[Pixel coordinate grounding data]
******************************
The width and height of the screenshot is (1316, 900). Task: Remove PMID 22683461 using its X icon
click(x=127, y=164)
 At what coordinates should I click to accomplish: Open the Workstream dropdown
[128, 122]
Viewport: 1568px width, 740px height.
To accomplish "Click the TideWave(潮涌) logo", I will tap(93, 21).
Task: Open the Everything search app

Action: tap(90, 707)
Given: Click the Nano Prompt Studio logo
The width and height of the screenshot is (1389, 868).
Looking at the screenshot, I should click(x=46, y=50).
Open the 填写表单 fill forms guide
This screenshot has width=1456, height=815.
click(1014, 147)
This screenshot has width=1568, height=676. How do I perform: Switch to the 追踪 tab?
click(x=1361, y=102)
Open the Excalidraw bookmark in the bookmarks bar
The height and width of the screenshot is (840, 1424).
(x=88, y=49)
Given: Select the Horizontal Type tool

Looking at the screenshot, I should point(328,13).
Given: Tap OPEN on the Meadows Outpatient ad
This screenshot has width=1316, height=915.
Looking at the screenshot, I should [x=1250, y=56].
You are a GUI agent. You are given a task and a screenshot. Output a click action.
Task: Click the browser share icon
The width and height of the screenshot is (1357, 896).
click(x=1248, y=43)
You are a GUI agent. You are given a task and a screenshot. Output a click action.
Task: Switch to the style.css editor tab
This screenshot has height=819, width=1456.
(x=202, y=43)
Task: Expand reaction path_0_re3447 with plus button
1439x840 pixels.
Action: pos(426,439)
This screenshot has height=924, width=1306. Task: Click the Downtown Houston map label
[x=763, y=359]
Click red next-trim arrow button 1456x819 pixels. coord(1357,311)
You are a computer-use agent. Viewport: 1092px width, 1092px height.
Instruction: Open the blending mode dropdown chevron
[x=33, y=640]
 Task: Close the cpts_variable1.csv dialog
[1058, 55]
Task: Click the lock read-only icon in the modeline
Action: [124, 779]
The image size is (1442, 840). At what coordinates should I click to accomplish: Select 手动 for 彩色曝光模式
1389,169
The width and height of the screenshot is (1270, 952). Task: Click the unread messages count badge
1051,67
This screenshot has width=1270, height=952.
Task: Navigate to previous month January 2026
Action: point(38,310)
******************************
TASK ITEM: Beginning with the top line of the data above, output every line exactly until the one that contains "Viewport: 1568px width, 740px height.", and include that one too.

RESPONSE:
The width and height of the screenshot is (1316, 900). Task: Remove PMID 22683461 using its X icon
click(x=127, y=164)
 At what coordinates should I click to accomplish: Open the Workstream dropdown
[128, 122]
Viewport: 1568px width, 740px height.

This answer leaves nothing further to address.